I’ve got some great ideas - just too late!
All the time. For example, I envisioned the printer/scanner/copier/fax long before they became available.
The solar-powered car cooling fans, my idea before they ever became products. They don’t seem to be succeeding that well though.
The beanbags with camera mounts on them, my idea. Of course they already existed when I went searching for them.
My son just got into lego building at age 5 and I got really tired really fast of him coming up to me repeatedly asking “Dad, can you get these apart?” when the tiny little bricks wouldn’t budge from eachother.
I took out a notepad and started to sketch some drawings of a tool to seperate legos. Mine was a hinged two piece tool that I immediately thought of making a test model and then thought of selling them on e-bay if they worked.
Then it occured to me maybe something already exists and immediately found a much simpler cheaper tool already available. Lego seperator
When I was a kid, my neighbor used to be a part time gadget dude and would come up with wild ideas. Once he showed my father his great idea: A throw away razor (just like what is being sold everywhere now) except his even had shaving cream in the handle.
It was many, many years before one came on the market - but I remember my father saying back then, “that isn’t a bad idea at all…”
As an ex-Computer Science prof. with a long research record, I was basically a paid inventor for a long time. So coming up with something and it turned out it was already done was par for the course.
E.g., early-ish in grad school I figured out a “new” result in Computational Complexity that wasn’t in the books. (And all the CS textbooks at the time were practically brand new.) I went to my advisor and told him about it. He promptly went over to a stack of preprints and such and pulled out of the pile (without even digging thru it!) a paper a buddy of his had written with basically the same result. The thing had just come out 2 years before.
(The buddy is a Big Name in CS and I got to know him later. He even was in town and sat in on my thesis defense. Nice, smart guy. Ah, the old days, etc.)
Anyway, I was embarrassed, etc. But my prof. was actually happy about it. The way it works is you come up with stuff someone did 6 years ago, then 2 years ago, then no one has done. And now you’re on the leading edge. So I actually earned points with that one. I would encourage my own students later on with this principle: don’t worry if it’s been done before, just work on cutting down the gap of how far behind the leading edge you are.

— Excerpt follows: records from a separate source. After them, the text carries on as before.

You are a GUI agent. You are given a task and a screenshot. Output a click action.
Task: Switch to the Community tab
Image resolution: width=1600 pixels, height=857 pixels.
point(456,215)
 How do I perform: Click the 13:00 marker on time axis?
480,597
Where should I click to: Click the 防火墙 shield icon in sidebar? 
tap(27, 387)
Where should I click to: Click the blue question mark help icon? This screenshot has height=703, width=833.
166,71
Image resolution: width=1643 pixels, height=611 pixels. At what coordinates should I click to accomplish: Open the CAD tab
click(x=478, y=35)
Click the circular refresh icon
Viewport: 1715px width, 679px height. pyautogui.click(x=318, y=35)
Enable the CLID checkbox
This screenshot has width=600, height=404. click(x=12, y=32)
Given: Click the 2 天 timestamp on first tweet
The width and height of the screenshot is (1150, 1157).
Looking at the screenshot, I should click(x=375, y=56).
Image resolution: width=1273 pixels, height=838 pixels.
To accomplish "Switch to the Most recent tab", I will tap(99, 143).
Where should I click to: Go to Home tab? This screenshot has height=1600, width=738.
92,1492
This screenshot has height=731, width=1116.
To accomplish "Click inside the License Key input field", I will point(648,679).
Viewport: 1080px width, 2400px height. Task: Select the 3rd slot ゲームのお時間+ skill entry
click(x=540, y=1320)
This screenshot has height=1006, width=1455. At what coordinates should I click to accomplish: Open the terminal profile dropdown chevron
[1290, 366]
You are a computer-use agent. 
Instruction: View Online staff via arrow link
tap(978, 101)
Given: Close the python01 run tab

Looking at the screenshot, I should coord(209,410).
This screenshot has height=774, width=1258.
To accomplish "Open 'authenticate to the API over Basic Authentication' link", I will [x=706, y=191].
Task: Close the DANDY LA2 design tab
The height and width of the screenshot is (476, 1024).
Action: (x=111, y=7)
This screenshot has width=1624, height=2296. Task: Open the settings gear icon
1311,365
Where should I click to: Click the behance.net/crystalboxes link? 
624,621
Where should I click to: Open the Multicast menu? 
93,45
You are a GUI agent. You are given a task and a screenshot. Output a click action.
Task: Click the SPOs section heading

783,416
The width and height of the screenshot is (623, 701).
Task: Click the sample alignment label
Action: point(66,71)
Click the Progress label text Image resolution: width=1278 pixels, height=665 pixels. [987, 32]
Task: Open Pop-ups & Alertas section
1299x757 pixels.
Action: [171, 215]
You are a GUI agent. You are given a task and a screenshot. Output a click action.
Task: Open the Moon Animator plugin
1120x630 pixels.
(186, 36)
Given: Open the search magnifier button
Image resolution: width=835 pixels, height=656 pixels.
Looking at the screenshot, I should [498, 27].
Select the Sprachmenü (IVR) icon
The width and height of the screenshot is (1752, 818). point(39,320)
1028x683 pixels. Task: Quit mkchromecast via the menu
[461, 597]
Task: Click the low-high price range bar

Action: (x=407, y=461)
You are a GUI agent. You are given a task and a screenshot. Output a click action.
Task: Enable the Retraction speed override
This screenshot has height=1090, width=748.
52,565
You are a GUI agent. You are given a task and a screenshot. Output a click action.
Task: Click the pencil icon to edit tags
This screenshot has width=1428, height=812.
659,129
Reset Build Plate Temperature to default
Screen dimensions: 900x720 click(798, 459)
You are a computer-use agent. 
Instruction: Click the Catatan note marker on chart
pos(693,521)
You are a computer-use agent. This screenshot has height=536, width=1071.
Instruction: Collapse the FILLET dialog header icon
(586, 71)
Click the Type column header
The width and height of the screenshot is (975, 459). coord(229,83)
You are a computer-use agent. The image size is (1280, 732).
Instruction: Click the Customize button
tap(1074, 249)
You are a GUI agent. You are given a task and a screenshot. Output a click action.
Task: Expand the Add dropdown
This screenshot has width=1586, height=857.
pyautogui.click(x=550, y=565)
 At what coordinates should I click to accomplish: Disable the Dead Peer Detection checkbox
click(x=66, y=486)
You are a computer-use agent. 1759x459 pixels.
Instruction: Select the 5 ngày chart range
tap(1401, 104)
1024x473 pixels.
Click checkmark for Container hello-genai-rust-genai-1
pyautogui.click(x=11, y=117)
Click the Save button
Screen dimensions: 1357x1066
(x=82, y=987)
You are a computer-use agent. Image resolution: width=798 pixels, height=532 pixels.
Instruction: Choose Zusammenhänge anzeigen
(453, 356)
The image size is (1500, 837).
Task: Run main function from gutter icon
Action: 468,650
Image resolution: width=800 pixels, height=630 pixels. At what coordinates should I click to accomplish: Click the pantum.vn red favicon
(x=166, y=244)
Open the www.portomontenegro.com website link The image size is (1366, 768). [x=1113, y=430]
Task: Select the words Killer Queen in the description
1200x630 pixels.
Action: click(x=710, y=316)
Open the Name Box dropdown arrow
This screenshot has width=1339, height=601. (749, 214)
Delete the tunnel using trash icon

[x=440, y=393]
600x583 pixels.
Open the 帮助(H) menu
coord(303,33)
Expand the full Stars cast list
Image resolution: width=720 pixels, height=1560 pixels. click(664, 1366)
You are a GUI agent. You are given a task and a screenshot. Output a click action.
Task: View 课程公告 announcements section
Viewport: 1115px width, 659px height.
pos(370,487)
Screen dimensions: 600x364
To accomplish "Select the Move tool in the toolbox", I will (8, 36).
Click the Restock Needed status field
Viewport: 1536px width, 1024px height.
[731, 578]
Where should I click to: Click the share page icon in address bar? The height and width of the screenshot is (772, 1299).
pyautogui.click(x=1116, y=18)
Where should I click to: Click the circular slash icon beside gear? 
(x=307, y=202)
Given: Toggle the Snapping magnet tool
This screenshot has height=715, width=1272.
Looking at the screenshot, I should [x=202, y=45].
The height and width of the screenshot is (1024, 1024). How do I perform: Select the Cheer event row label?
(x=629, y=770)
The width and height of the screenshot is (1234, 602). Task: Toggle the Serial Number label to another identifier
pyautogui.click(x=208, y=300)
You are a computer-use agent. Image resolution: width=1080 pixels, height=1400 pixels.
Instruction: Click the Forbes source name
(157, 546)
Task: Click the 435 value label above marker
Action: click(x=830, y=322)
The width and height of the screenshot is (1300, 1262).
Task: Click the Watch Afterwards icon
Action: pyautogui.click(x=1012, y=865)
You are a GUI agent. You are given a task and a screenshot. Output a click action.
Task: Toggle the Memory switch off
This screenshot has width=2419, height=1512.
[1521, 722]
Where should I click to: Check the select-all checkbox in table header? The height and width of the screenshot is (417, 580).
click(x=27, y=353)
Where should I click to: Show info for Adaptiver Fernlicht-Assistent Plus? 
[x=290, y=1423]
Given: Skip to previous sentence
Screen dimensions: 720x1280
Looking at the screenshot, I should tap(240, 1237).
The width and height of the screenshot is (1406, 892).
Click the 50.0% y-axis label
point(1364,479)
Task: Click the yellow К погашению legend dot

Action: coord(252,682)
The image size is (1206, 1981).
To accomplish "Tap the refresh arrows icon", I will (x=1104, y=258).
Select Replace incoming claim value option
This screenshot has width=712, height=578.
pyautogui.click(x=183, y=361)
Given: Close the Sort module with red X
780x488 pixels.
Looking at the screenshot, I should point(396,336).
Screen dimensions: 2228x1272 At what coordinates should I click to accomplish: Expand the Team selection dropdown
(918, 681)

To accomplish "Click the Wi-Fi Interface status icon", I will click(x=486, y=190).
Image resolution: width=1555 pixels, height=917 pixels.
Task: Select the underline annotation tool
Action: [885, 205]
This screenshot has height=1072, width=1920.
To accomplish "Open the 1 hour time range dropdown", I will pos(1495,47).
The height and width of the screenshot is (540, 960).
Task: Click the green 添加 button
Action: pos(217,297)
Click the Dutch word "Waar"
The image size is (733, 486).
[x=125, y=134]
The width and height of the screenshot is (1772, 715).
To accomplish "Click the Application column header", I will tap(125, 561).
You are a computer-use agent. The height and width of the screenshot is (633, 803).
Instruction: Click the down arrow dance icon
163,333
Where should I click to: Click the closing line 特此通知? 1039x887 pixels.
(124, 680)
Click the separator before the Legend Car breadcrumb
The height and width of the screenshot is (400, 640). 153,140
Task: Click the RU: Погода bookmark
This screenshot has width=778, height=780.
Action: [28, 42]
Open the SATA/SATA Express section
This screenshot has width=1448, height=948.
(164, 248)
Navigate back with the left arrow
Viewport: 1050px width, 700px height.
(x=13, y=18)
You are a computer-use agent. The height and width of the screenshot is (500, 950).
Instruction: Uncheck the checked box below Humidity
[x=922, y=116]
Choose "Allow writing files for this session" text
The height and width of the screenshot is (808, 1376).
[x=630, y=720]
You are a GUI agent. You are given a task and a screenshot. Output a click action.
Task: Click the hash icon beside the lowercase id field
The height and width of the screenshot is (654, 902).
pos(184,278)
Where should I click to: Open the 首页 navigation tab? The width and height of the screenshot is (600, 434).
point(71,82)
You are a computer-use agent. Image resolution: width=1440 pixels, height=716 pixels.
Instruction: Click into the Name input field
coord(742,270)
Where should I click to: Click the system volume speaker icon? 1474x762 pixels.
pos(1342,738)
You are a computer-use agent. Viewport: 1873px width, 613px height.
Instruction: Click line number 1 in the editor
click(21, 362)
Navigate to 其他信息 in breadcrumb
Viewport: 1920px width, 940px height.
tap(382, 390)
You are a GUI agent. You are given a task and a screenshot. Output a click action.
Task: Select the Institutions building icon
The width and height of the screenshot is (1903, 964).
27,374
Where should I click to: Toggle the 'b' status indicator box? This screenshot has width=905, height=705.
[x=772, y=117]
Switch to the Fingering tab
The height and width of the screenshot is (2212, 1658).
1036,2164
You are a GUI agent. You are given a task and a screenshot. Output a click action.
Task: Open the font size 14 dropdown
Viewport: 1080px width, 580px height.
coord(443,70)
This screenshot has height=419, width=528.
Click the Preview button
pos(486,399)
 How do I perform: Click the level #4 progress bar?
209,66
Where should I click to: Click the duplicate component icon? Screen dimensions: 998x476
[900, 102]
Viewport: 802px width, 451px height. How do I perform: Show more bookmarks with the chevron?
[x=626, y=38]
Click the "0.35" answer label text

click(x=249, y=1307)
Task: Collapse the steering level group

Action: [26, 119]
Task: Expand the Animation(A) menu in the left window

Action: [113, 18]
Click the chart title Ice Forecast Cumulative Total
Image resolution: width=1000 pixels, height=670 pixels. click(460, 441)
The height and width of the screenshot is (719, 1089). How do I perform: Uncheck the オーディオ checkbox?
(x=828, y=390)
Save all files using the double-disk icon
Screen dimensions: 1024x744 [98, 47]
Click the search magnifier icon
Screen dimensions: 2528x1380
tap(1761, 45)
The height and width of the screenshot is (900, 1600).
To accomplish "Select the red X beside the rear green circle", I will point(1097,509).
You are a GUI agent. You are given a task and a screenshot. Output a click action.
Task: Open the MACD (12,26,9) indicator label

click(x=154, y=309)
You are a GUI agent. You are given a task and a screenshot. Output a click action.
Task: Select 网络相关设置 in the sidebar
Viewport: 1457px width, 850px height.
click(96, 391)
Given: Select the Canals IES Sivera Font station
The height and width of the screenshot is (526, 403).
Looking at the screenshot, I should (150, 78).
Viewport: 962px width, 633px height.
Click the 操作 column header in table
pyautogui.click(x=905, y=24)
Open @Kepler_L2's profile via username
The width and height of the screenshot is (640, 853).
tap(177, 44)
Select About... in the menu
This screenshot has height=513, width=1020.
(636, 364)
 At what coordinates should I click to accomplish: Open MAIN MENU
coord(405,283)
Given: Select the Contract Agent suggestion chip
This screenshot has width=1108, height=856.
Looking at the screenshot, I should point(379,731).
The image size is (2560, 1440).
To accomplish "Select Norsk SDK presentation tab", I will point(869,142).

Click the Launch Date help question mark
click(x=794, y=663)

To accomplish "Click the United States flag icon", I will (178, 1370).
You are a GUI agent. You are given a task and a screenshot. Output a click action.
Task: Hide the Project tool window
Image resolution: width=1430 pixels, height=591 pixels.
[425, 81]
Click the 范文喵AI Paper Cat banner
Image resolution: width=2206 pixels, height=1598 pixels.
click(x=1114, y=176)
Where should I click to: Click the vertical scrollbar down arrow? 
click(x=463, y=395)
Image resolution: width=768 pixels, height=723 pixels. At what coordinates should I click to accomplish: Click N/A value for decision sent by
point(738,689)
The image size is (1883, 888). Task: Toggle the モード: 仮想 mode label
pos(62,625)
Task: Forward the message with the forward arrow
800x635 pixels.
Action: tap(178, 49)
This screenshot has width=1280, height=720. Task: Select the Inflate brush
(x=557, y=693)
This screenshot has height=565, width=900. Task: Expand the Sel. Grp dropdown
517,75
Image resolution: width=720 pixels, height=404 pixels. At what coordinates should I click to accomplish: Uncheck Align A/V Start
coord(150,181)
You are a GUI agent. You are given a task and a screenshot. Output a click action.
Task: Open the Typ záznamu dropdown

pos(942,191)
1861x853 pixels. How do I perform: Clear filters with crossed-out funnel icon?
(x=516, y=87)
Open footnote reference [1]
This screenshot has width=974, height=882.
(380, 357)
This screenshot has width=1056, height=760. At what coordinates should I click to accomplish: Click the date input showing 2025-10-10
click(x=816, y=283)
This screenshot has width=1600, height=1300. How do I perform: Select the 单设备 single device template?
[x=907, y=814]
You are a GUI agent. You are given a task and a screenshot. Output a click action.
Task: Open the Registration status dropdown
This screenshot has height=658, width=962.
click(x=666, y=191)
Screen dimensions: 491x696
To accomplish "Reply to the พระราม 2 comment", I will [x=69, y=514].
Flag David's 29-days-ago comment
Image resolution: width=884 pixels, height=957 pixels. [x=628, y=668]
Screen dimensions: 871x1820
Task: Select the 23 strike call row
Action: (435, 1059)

I invented the lightning rod when I was, I dunno, around 8 or so. My mother tells me I was devastated when she broke it to me that someone else got there first.
I similarly came up with the idea of attaching a modem to an NES so you could play games with someone in another location. Not only did that wind up being invented, it was invented by the time I came up with it–it was just only available in Japan.
Some 20 odd years ago I applied to the BBC technology department for sponsorship for my degree. At the second interview I was asked to come up with a novel idea to improve broadcasting. Totally off the cuff, I suggested a way of transmitting codes within teletext to tell vcrs when programmes started and finished. This would avoid issues when shows overran. I went into great detail about what needed to be included in the codes and how the whole thing should work.
This was at least 5 years before programme delivery control (PDC) was launched. Of course the interviewer, a BBC research engineer, would have been well aware of it and was probably even involved in its development. So he thought I’d read some technical article somewhere and I was trying to be a smartarse. No sponsorship for me!